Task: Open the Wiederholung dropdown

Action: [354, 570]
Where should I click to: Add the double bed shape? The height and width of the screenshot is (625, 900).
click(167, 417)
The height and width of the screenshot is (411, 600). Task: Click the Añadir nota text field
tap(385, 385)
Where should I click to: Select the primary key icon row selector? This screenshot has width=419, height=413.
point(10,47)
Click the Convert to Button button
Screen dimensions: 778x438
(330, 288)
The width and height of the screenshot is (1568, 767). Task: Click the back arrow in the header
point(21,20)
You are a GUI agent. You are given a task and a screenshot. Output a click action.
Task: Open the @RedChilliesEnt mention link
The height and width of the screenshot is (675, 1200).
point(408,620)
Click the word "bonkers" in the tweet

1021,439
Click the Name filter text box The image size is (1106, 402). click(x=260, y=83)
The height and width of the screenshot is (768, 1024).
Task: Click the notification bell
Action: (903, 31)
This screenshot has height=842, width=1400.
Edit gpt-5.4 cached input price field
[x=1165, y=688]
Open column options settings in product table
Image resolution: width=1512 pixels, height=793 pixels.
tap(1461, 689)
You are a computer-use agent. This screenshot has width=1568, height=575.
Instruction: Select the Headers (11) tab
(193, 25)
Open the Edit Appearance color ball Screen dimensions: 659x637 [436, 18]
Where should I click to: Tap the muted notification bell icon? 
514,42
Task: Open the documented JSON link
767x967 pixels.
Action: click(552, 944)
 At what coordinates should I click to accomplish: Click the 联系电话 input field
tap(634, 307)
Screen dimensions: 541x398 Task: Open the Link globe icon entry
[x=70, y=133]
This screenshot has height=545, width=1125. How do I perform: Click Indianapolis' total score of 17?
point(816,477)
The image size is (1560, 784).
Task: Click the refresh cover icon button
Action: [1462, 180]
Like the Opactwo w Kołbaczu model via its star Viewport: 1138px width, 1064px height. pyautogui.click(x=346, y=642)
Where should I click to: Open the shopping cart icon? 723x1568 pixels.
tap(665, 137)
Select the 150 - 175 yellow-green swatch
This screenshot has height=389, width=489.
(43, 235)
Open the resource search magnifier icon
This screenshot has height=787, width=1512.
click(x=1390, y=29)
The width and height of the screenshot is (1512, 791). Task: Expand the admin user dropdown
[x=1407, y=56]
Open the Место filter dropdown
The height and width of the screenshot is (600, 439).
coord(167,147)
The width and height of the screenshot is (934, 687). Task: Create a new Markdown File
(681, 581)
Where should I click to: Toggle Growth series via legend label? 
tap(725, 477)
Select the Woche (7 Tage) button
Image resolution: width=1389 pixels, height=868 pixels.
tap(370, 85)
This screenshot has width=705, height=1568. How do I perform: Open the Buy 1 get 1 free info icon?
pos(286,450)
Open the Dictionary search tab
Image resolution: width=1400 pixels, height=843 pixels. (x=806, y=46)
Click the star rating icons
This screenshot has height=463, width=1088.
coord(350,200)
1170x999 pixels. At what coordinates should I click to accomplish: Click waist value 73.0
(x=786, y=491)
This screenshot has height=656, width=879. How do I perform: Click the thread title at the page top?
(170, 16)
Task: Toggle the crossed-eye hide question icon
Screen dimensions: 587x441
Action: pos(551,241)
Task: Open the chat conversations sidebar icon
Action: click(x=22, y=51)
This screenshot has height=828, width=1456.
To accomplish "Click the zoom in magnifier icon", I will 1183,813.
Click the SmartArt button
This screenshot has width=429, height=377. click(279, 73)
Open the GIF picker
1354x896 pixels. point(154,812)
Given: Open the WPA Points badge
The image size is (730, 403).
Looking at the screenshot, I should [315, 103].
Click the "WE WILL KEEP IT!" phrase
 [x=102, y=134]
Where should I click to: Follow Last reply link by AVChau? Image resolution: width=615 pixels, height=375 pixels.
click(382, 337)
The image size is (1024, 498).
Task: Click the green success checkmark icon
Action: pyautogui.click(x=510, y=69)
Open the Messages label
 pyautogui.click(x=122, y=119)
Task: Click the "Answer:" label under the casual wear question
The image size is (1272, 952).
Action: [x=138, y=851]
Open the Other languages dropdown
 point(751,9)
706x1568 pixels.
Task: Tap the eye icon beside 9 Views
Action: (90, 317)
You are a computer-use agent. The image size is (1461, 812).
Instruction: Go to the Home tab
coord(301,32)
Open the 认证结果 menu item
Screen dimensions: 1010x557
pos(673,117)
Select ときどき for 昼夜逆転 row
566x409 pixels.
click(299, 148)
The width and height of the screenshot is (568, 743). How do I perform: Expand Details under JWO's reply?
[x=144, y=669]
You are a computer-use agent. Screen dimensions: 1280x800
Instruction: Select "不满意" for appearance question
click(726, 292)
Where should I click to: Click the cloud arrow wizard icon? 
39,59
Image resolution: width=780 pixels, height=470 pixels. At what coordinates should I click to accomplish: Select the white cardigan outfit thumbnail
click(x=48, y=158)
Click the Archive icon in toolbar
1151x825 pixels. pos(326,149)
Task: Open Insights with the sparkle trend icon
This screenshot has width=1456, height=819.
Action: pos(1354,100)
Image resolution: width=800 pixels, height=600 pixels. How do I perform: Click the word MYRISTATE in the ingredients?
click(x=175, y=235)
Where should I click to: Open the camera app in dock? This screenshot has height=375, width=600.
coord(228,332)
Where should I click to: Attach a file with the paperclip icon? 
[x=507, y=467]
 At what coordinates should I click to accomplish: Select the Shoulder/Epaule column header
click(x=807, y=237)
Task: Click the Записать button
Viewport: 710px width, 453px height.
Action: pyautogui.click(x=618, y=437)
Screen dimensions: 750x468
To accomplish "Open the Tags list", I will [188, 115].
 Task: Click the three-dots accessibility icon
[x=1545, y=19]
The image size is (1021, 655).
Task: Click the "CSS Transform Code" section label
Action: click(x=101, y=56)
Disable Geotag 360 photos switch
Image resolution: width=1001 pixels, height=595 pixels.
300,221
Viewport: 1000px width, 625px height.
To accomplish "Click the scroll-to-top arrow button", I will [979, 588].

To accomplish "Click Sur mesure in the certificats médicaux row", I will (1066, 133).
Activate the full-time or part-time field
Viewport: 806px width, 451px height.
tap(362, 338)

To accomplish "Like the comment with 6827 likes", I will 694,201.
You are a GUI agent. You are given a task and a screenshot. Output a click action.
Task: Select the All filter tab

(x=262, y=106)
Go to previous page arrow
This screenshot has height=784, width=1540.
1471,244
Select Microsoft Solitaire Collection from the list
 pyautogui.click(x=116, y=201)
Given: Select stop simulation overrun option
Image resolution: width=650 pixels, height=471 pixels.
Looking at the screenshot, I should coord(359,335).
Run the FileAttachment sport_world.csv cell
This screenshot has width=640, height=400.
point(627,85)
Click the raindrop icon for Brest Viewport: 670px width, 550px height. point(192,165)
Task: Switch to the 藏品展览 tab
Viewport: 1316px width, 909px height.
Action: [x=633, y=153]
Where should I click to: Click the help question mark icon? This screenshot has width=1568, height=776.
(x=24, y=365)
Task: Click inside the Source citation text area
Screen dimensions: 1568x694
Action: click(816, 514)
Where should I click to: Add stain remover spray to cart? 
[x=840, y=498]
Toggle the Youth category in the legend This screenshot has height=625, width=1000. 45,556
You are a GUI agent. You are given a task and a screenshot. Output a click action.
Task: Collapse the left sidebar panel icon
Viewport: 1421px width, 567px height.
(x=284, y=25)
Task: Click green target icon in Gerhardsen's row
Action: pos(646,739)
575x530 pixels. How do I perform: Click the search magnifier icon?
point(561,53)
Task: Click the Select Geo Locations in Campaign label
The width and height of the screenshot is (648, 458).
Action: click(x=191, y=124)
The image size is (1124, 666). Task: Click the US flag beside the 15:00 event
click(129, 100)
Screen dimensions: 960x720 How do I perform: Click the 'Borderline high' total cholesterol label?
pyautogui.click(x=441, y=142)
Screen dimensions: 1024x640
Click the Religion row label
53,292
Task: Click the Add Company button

※ ※ ※

What to work on: The answer must consist of every line in the records above that contains the word "computer".

Task output:
You are a computer-use agent. This screenshot has width=1568, height=575.
You are a computer-use agent. The image size is (1461, 812).
You are a computer-use agent. Screen dimensions: 1280x800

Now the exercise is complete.